When schools inspector David Gardiner was an unqualified supply teacher taking bottom sets, his boss told him: “The forms you teach are the rubbish and your classroom is the dustbin. Sit on the lid so the rubbish doesn’t spill out and offend the rest of us.”

Forty years later, he is talking about recycling bins. Speaking at the fifth National Pupil Referral Unit conference, in Stafford, he said: “If there are some people who still regard these youngsters as rubbish, I think we’ve recycled them into young people whore-engage with education and come out with qualifications,” he said. “That’s no mean achievement.”

PRUs were set up in 1994, predominantly for excluded pupils, and aim to be a “revolving door”, assessing pupils’ needs, helping them deal with their problems, and reintegrating them into mainstream schools. Although there is no such thing as a typical PRU, their work can now include providing full-time education for students at risk of exclusion, school refusers, school phobics, those with no other school place, and some young mothers.

In January 1995 there were 286 PRUs, compared with 360 in January last year. Over the same period, pupil numbers grew from 5,043 to 12,005, and staff numbers doubled to 2,857.

According to the Office for Standards in Education, education quality has improved, students mostly make good progress, and leadership is good.

Yet like their students, many PRU staff feel at the fringes of the educational world. Common complaints are that they are overlooked for training and development, housed in leftover buildings, isolated from each other, and have none of the autonomy of a school to change their lot. They are controlled and funded by local authorities. Recruitment is difficult and the pupils are becoming increasingly challenging.

Tym Ratcliffe, headteacher, runs the Francis Barber PRU in Tooting, south London. It has a new roof, computers, a science lab, carpets, fresh paint, TV and video equipment in every room.
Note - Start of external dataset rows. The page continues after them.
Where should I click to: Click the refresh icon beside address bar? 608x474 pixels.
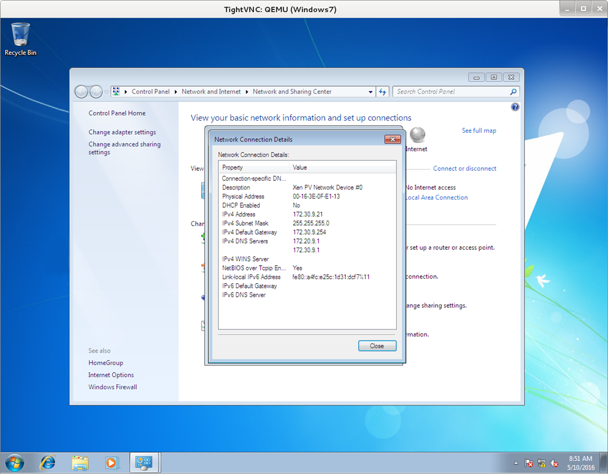pos(383,92)

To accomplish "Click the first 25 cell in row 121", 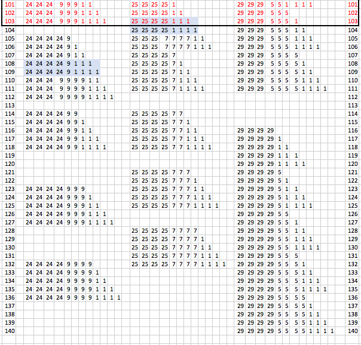I will (x=134, y=172).
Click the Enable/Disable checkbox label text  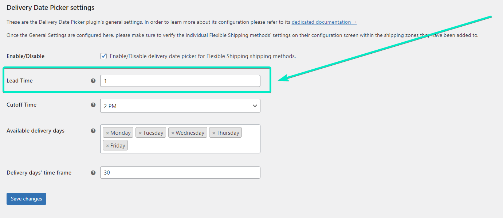point(203,56)
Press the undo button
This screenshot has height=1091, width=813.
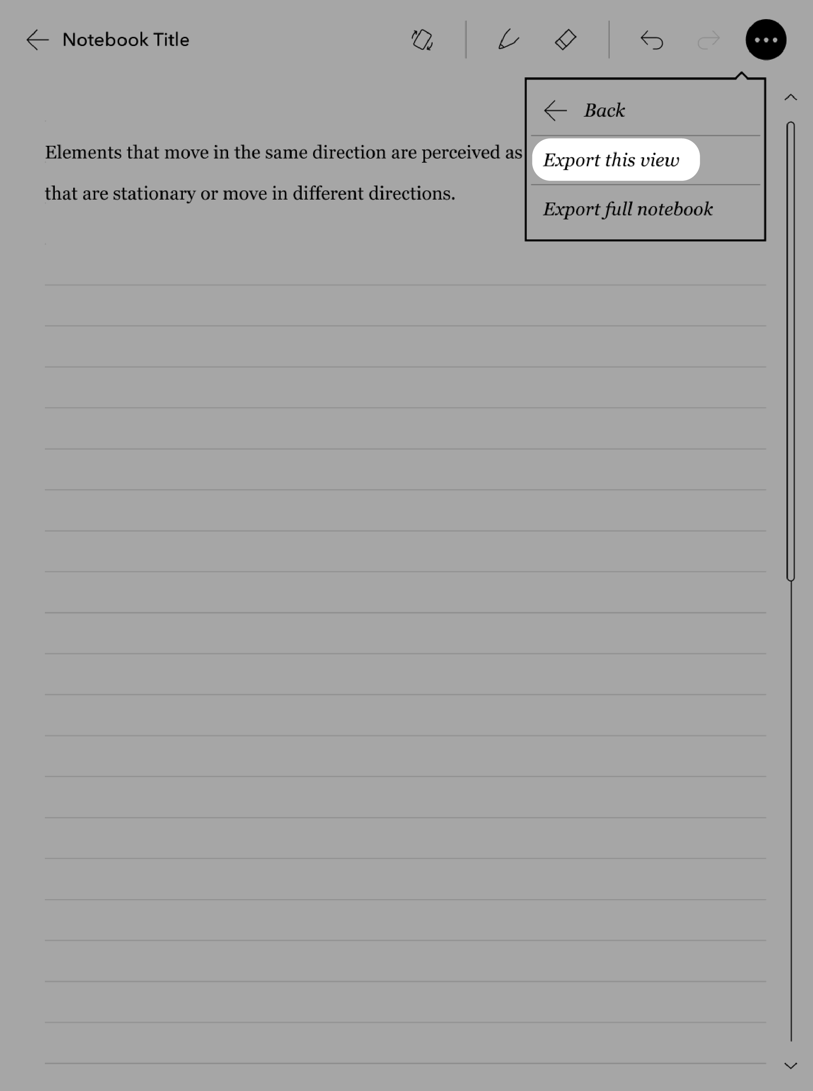(651, 39)
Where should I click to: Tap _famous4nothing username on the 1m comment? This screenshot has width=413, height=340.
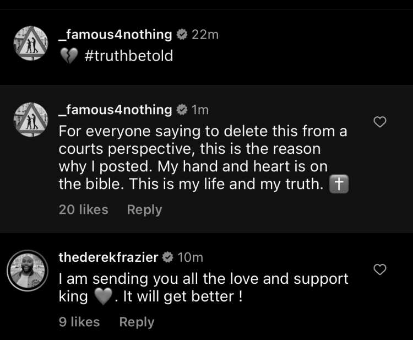[x=115, y=110]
He knows he is lucky. “One visiting PRU colleague stood on the far edge of the car park and said ‘I can’t come in because I just know I will be depressed’,” he said.

The National Organisation for Pupil Referral Units, launched at the conference, intends to improve the situation. It aims to identify and share good practice, promote the work of PRU teachers at a national level, and increase professional development opportunities for staff in the units.
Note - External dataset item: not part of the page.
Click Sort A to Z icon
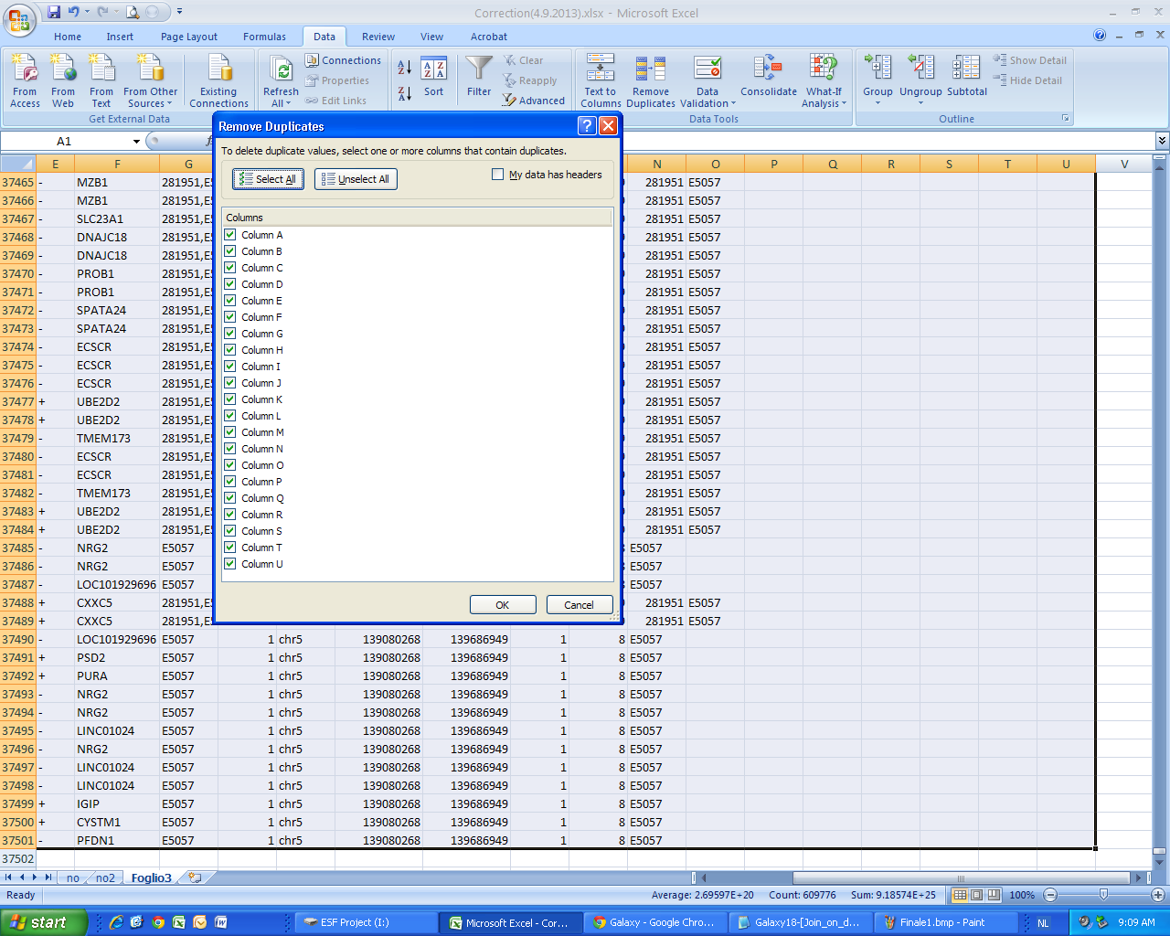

Annie Humphries, its president and head of Barking and Dagenham pupil referral services, said: “This is a coming together of people who felt they had a lot of different views but needed a unified voice to articulate them.”

One of the main issues is the reintegration of pupils. Sharon Wilson, head of Integrated Support Service, a PRU in Langdon Hills, Essex, says pupils benefit hugely from the small classes and less pressured environment of a PRU, but around half her students never go back. “We do the work to change their behaviour and get them to a stage where they are ready, but they can’t go back because there are not enough places,” she said. “Schools don’t want them and say they are full. The students’ behaviour plateaus and then deteriorates.”

Bernie Brunning, of Ashwood education centre in Basingstoke, Hampshire, prefers students to be given a short-term PRU placement before they are excluded - the PRU can then help them while they stay on their school roll.

Roisin Chambers, behaviour and attendance consultant for Staffordshire County Council, says part of the problem is the pressure of the standards agenda in mainstream schools. She says this pressure affects the tolerance level of teachers, which then leads to more exclusions. “PRUs should be set up as an aid to inclusion, but are filled with permanently excluded pupils,” she said. “If the standards agenda were different, then PRU staff could work more effectively.”